## WHAT TO DO
Restate, word for word, every line of the data.

## Collected data entries
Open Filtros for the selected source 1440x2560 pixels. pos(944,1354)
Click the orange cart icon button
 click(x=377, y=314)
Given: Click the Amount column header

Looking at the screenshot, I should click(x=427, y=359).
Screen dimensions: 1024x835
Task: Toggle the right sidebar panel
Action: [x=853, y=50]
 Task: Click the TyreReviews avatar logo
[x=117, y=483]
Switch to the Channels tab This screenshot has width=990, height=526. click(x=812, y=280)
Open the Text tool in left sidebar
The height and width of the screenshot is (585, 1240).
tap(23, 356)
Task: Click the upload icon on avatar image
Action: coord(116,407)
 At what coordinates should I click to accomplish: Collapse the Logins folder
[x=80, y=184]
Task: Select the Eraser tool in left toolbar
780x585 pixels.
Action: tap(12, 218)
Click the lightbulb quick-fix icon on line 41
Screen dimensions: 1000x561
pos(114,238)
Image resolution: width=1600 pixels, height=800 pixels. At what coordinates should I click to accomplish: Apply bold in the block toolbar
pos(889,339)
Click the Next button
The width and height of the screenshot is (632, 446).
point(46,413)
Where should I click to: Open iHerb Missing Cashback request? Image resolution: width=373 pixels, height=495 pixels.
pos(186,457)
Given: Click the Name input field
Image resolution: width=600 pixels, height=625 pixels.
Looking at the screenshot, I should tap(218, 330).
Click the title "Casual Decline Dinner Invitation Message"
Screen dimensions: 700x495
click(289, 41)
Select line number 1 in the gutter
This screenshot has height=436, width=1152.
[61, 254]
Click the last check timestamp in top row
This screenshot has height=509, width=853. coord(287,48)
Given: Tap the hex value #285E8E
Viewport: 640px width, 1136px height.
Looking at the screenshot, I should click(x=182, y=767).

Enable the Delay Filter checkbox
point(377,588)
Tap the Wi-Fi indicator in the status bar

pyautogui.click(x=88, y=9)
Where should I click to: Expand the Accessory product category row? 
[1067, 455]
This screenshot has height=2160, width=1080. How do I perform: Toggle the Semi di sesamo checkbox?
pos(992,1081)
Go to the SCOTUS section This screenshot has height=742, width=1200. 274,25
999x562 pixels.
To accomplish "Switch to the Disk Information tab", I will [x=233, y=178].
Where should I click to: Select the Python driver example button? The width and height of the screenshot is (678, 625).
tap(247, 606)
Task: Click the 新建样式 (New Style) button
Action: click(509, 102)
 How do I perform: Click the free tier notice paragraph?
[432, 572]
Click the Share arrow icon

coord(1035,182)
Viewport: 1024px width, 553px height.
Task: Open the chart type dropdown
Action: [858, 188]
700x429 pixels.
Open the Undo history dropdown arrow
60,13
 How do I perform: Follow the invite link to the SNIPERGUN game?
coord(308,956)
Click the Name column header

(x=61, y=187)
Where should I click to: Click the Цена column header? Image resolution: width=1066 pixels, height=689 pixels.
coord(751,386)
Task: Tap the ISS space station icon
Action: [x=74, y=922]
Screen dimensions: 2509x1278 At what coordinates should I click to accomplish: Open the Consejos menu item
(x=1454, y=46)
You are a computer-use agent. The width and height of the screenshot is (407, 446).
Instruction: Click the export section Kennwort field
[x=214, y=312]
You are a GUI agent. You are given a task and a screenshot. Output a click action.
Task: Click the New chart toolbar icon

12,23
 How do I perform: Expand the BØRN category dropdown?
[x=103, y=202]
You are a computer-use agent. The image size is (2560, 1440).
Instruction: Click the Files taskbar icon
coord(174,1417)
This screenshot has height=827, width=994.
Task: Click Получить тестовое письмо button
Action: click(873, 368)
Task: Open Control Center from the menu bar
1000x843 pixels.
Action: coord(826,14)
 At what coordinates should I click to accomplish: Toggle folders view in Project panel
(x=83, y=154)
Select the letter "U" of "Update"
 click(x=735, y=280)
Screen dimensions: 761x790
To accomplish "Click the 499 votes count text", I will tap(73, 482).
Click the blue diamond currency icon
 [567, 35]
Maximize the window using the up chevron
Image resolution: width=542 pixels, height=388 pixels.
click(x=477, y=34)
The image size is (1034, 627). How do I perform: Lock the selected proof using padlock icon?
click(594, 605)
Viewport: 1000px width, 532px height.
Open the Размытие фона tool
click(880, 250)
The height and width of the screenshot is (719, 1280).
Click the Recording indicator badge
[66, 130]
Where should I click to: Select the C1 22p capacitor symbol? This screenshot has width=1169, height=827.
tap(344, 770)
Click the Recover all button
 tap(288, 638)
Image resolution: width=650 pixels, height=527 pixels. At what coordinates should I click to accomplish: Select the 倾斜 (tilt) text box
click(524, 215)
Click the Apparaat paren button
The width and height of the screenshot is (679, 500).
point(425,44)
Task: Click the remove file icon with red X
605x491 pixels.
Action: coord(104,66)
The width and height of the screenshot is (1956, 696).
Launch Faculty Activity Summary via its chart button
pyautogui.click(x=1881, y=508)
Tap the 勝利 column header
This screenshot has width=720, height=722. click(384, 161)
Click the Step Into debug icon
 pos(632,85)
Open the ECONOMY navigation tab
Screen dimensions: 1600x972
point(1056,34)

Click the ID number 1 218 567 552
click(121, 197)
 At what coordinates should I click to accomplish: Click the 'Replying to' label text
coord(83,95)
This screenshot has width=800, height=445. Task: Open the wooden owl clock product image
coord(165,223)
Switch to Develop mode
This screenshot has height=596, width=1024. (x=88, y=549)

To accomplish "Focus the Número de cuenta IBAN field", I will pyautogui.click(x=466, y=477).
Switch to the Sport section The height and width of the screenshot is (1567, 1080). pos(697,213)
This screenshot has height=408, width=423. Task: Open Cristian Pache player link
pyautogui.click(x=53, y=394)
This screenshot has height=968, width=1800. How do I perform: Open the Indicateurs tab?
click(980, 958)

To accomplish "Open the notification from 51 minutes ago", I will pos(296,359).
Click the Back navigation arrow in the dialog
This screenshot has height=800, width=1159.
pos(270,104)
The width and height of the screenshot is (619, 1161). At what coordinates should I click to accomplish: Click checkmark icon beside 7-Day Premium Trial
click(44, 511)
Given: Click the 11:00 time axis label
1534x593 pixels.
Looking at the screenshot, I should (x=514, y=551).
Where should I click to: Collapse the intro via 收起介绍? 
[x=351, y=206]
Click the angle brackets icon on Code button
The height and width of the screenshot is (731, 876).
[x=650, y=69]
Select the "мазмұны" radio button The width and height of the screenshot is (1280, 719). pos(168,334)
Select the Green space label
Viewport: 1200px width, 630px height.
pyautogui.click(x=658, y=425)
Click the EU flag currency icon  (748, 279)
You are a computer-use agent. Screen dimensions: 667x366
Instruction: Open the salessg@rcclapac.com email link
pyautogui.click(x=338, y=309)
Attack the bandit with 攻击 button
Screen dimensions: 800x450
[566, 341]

## SOLVED PROBLEM
Open Filtros for the selected source 1440x2560 pixels. pos(944,1354)
Click the orange cart icon button
 click(x=377, y=314)
Given: Click the Amount column header

Looking at the screenshot, I should click(x=427, y=359).
Screen dimensions: 1024x835
Task: Toggle the right sidebar panel
Action: [x=853, y=50]
 Task: Click the TyreReviews avatar logo
[x=117, y=483]
Switch to the Channels tab This screenshot has width=990, height=526. click(x=812, y=280)
Open the Text tool in left sidebar
The height and width of the screenshot is (585, 1240).
tap(23, 356)
Task: Click the upload icon on avatar image
Action: coord(116,407)
 At what coordinates should I click to accomplish: Collapse the Logins folder
[x=80, y=184]
Task: Select the Eraser tool in left toolbar
780x585 pixels.
Action: tap(12, 218)
Click the lightbulb quick-fix icon on line 41
Screen dimensions: 1000x561
pos(114,238)
Image resolution: width=1600 pixels, height=800 pixels. At what coordinates should I click to accomplish: Apply bold in the block toolbar
pos(889,339)
Click the Next button
The width and height of the screenshot is (632, 446).
point(46,413)
Where should I click to: Open iHerb Missing Cashback request? Image resolution: width=373 pixels, height=495 pixels.
pos(186,457)
Given: Click the Name input field
Image resolution: width=600 pixels, height=625 pixels.
Looking at the screenshot, I should tap(218, 330).
Click the title "Casual Decline Dinner Invitation Message"
Screen dimensions: 700x495
click(289, 41)
Select line number 1 in the gutter
This screenshot has height=436, width=1152.
[61, 254]
Click the last check timestamp in top row
This screenshot has height=509, width=853. coord(287,48)
Given: Tap the hex value #285E8E
Viewport: 640px width, 1136px height.
Looking at the screenshot, I should click(x=182, y=767).

Enable the Delay Filter checkbox
point(377,588)
Tap the Wi-Fi indicator in the status bar

pyautogui.click(x=88, y=9)
Where should I click to: Expand the Accessory product category row? 
[1067, 455]
This screenshot has height=2160, width=1080. How do I perform: Toggle the Semi di sesamo checkbox?
pos(992,1081)
Go to the SCOTUS section This screenshot has height=742, width=1200. 274,25
999x562 pixels.
To accomplish "Switch to the Disk Information tab", I will [x=233, y=178].
Where should I click to: Select the Python driver example button? The width and height of the screenshot is (678, 625).
tap(247, 606)
Task: Click the 新建样式 (New Style) button
Action: click(509, 102)
 How do I perform: Click the free tier notice paragraph?
[432, 572]
Click the Share arrow icon

coord(1035,182)
Viewport: 1024px width, 553px height.
Task: Open the chart type dropdown
Action: [858, 188]
700x429 pixels.
Open the Undo history dropdown arrow
60,13
 How do I perform: Follow the invite link to the SNIPERGUN game?
coord(308,956)
Click the Name column header

(x=61, y=187)
Where should I click to: Click the Цена column header? Image resolution: width=1066 pixels, height=689 pixels.
coord(751,386)
Task: Tap the ISS space station icon
Action: [x=74, y=922]
Screen dimensions: 2509x1278 At what coordinates should I click to accomplish: Open the Consejos menu item
(x=1454, y=46)
You are a computer-use agent. The width and height of the screenshot is (407, 446).
Instruction: Click the export section Kennwort field
[x=214, y=312]
You are a GUI agent. You are given a task and a screenshot. Output a click action.
Task: Click the New chart toolbar icon

12,23
 How do I perform: Expand the BØRN category dropdown?
[x=103, y=202]
You are a computer-use agent. The image size is (2560, 1440).
Instruction: Click the Files taskbar icon
coord(174,1417)
This screenshot has height=827, width=994.
Task: Click Получить тестовое письмо button
Action: click(873, 368)
Task: Open Control Center from the menu bar
1000x843 pixels.
Action: coord(826,14)
 At what coordinates should I click to accomplish: Toggle folders view in Project panel
(x=83, y=154)
Select the letter "U" of "Update"
 click(x=735, y=280)
Screen dimensions: 761x790
To accomplish "Click the 499 votes count text", I will tap(73, 482).
Click the blue diamond currency icon
 [567, 35]
Maximize the window using the up chevron
Image resolution: width=542 pixels, height=388 pixels.
click(x=477, y=34)
The image size is (1034, 627). How do I perform: Lock the selected proof using padlock icon?
click(594, 605)
Viewport: 1000px width, 532px height.
Open the Размытие фона tool
click(880, 250)
The height and width of the screenshot is (719, 1280).
Click the Recording indicator badge
[66, 130]
Where should I click to: Select the C1 22p capacitor symbol? This screenshot has width=1169, height=827.
tap(344, 770)
Click the Recover all button
 tap(288, 638)
Image resolution: width=650 pixels, height=527 pixels. At what coordinates should I click to accomplish: Select the 倾斜 (tilt) text box
click(524, 215)
Click the Apparaat paren button
The width and height of the screenshot is (679, 500).
point(425,44)
Task: Click the remove file icon with red X
605x491 pixels.
Action: coord(104,66)
The width and height of the screenshot is (1956, 696).
Launch Faculty Activity Summary via its chart button
pyautogui.click(x=1881, y=508)
Tap the 勝利 column header
This screenshot has width=720, height=722. click(384, 161)
Click the Step Into debug icon
 pos(632,85)
Open the ECONOMY navigation tab
Screen dimensions: 1600x972
point(1056,34)

Click the ID number 1 218 567 552
click(121, 197)
 At what coordinates should I click to accomplish: Click the 'Replying to' label text
coord(83,95)
This screenshot has width=800, height=445. Task: Open the wooden owl clock product image
coord(165,223)
Switch to Develop mode
This screenshot has height=596, width=1024. (x=88, y=549)

To accomplish "Focus the Número de cuenta IBAN field", I will pyautogui.click(x=466, y=477).
Switch to the Sport section The height and width of the screenshot is (1567, 1080). pos(697,213)
This screenshot has height=408, width=423. Task: Open Cristian Pache player link
pyautogui.click(x=53, y=394)
This screenshot has height=968, width=1800. How do I perform: Open the Indicateurs tab?
click(980, 958)

To accomplish "Open the notification from 51 minutes ago", I will pos(296,359).
Click the Back navigation arrow in the dialog
This screenshot has height=800, width=1159.
pos(270,104)
The width and height of the screenshot is (619, 1161). At what coordinates should I click to accomplish: Click checkmark icon beside 7-Day Premium Trial
click(44, 511)
Given: Click the 11:00 time axis label
1534x593 pixels.
Looking at the screenshot, I should (x=514, y=551).
Where should I click to: Collapse the intro via 收起介绍? 
[x=351, y=206]
Click the angle brackets icon on Code button
The height and width of the screenshot is (731, 876).
[x=650, y=69]
Select the "мазмұны" radio button The width and height of the screenshot is (1280, 719). pos(168,334)
Select the Green space label
Viewport: 1200px width, 630px height.
pyautogui.click(x=658, y=425)
Click the EU flag currency icon  (748, 279)
You are a computer-use agent. Screen dimensions: 667x366
Instruction: Open the salessg@rcclapac.com email link
pyautogui.click(x=338, y=309)
Attack the bandit with 攻击 button
Screen dimensions: 800x450
[566, 341]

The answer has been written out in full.